Data-honesty principles
Submarius operates under three principles that show up in the source code, the model, the API responses, and the user-facing copy. They are load-bearing — they shape what the product is willing to say and what it refuses to fake.
1. Never claim what we don’t measure
If the model isn’t actually computing something from real data, the app doesn’t display a number for it. There is no fake confidence, no placeholder text that reads as a forecast, no “looks good!” copy that isn’t backed by signal.
Concretely:
- Where satellite coverage is too stale to anchor the clarity model, the app surfaces “insufficient recent data” — not a guess.
- Where the verdict’s required inputs aren’t all present, the verdict is suppressed entirely rather than computed on a partial set.
- The water-clarity uncertainty band reflects the actual disagreement among the sub-models. When the band is wide, the app shows it wide. We do not artificially narrow the band to look more confident.
- The bite score collapses toward zero when the target species is unlikely to be present at the season and location. We don’t quote a high score for a species that isn’t there.
The discipline is unglamorous — every product team is tempted to fill empty space with confident-sounding output — but trust is the product. A wrong “GO” verdict that turns out to be 1 m visibility is a worse user experience than no verdict at all.
2. No hardcoded jurisdiction-specific data
Submarius does not ship lookup tables of “Florida = clear, New Jersey = murky”. It does not bake state-by-state lists of species, regions, or thresholds into the code or the copy.
Why:
- Hardcoded jurisdiction data is a maintenance time bomb. It rots the moment a regulation changes, a coastline shifts, or a season moves.
- It implies coverage we don’t have. A code-baked list of “supported states” tells the user we know something authoritative about each; in practice we know whatever the public oceanographic data tells us, which generalises across coastlines.
- It encodes assumptions that don’t generalise. Coastline geometry, bathymetry, and oceanographic inputs do generalise — the model works the same way in Florida and the Adriatic.
When the model needs to classify a location (e.g. “is this an enclosed bay or an open coast?”), the classification comes from coastline geometry analysis (offshore distance, shelter angle, adjacent water cover), not from a list of named places.
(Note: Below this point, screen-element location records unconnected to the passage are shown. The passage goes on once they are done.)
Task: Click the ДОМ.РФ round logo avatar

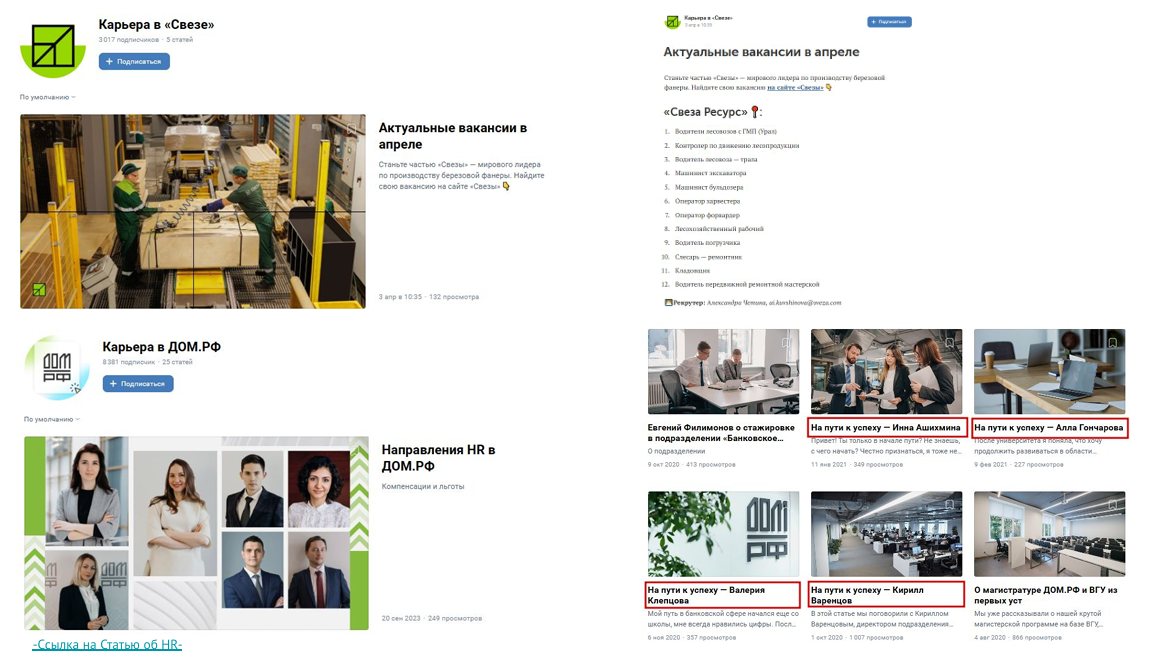Action: pyautogui.click(x=57, y=368)
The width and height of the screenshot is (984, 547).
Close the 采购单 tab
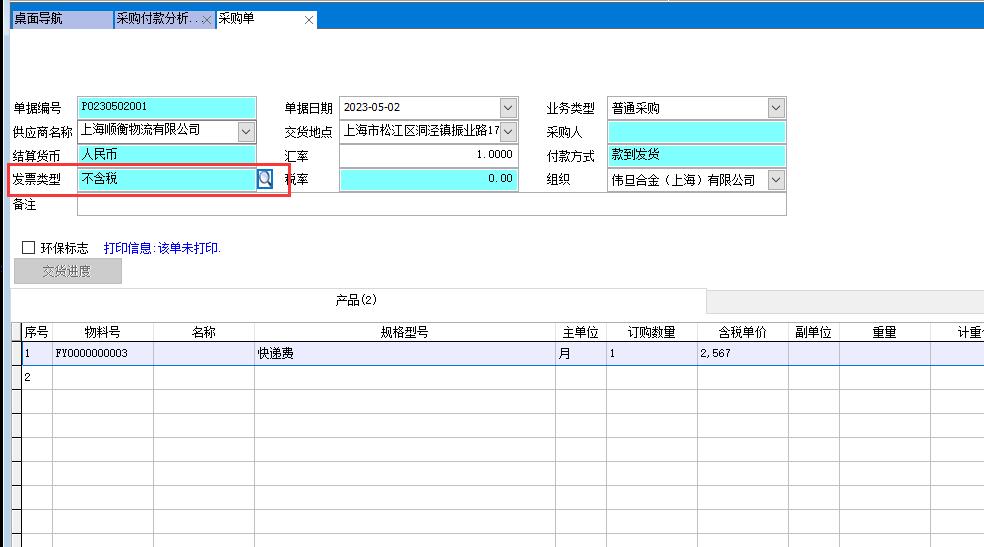[x=308, y=20]
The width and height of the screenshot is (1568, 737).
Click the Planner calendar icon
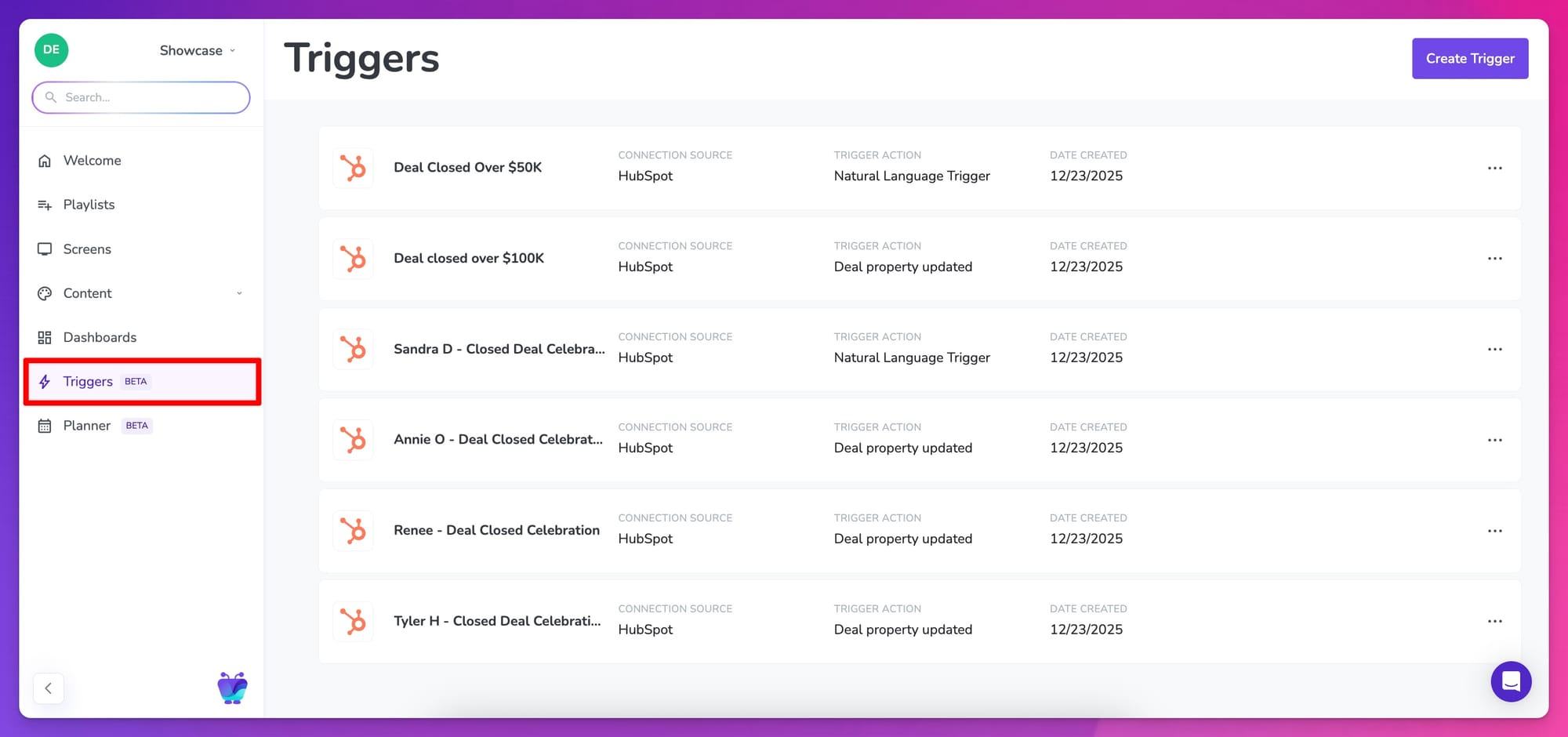click(45, 426)
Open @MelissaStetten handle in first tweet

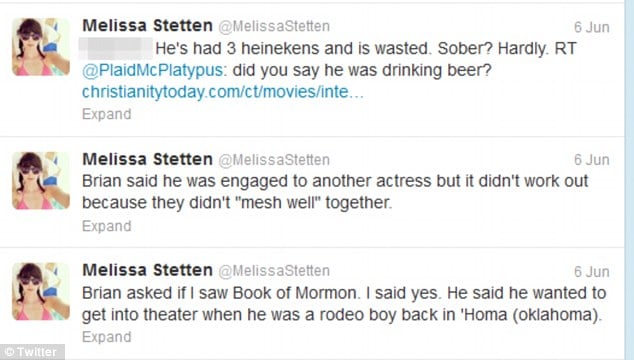(x=274, y=27)
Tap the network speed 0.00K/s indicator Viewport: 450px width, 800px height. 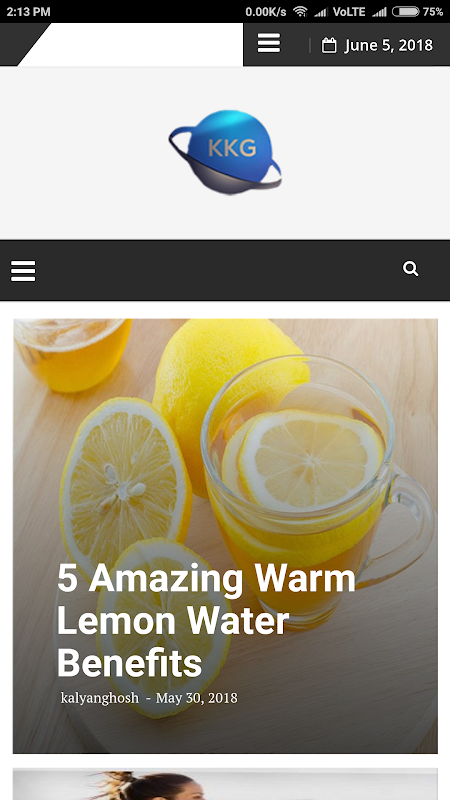coord(266,12)
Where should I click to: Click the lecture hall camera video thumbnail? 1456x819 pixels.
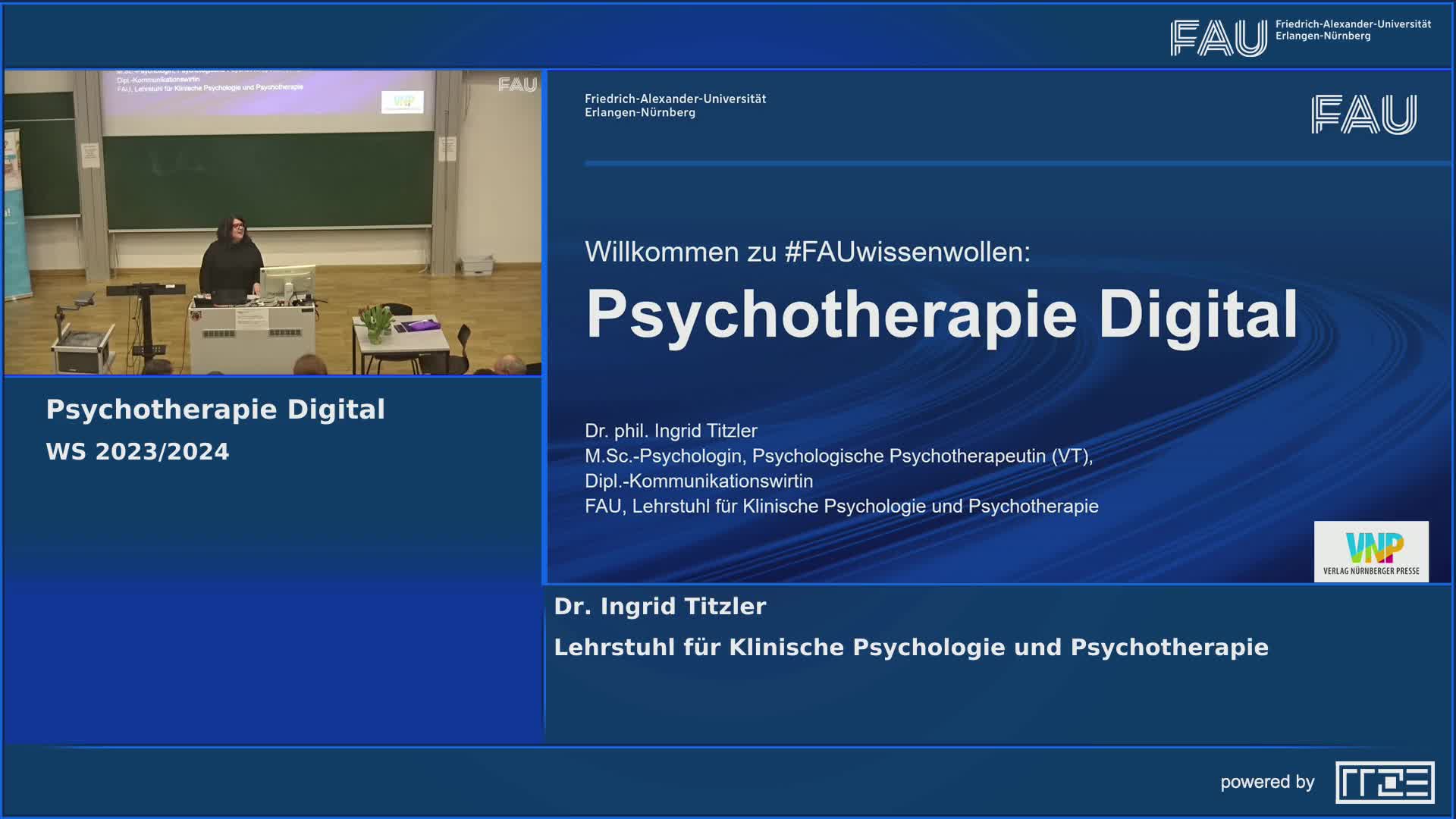point(273,223)
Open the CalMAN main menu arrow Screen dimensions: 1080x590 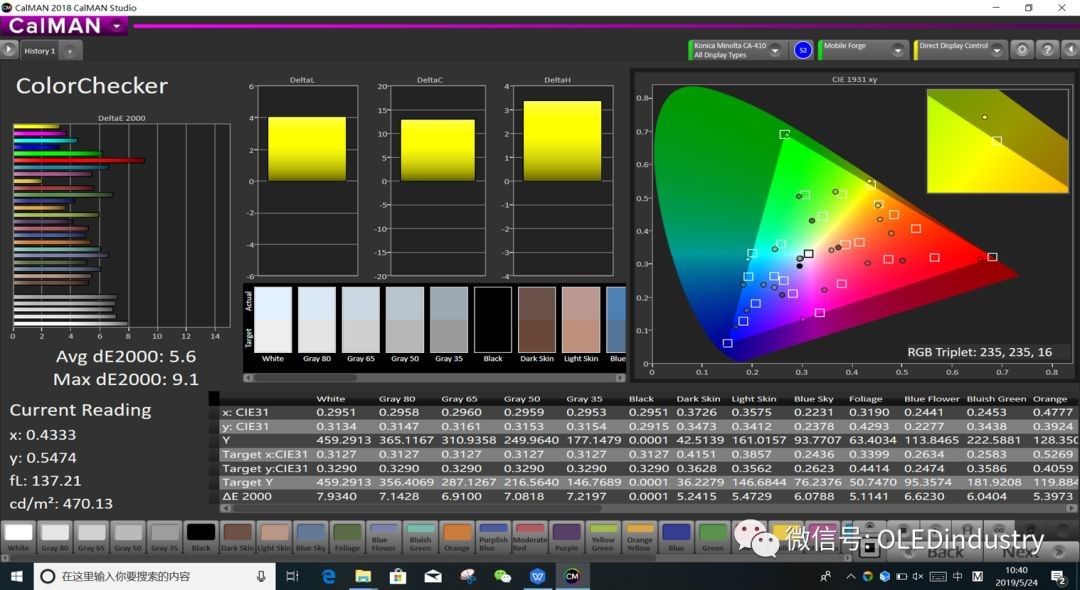118,26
Same for seasonal climatology — driven by latitude band and date, not a list of “warm states”.
The single exception is regulations data — fishing size and bag limits per jurisdiction — which is genuinely per-jurisdiction and is shipped as a structured YAML file with a clearly-dated last-update field. When that file is stale, the app surfaces the date and tells the user to verify with local authority.
3. Safety features are permanently free
Three features bypass the entitlement middleware regardless of subscription tier and remain available to every user:
- SOS (with Plus Code rescue location)
- Dive-buddy GPS sharing
- OCEARCH tagged-shark proximity and crowd-sourced shark sightings
This is permanent product policy, not a free-trial. The reasoning is covered on features/safety.md and features/pro-vs-free.md.
How these show up in the API
The Submarius public conditions API returns, for every clarity query:
- The estimate (
p50) - The uncertainty band (
p10,p90) - The list of contributing factors with each one’s value, weight, and a plain-language reason
- The age and source of each satellite contribution
- A
data_statusfield that flagsinsufficient_satellite_coverage,insufficient_baseline,bathymetry_unavailable, etc., when any required input is missing
Anyone building on the API can verify the principles above by inspecting the response. There is no hidden state; the model’s reasoning is on the wire.
Things you might expect that we don’t do
Some product practices we’ve explicitly declined:
- No “personalised” forecasts based on past behaviour. The model is the model; it doesn’t quietly nudge results based on what you’ve liked.
- No A/B testing of safety messaging. Safety copy is deterministic across all users.
- No engagement-loop dark patterns. No “streak”, no “you haven’t logged in for 3 days!”, no manufactured urgency. The app should be useful when you need it and invisible when you don’t.
- No selling user data. The privacy posture is on features/privacy.md.
- No location tracking outside an active dive trip. Background location is not used for product analytics.
Where this came from
These principles aren’t aspirational — they’re enforced by code review and live in the product’s architecture decisions. The water-clarity model spec encodes the “never claim what we don’t measure” rule in the data-status path; the entitlement middleware encodes the safety-permanently-free rule in the access-control path; the classification subsystem encodes the no-hardcoded-jurisdiction-data rule by computing classifications from coastline geometry rather than from a list of named places.
The three rules survive feature work because they have to. Without them Submarius would be just another marine app guessing at what might happen.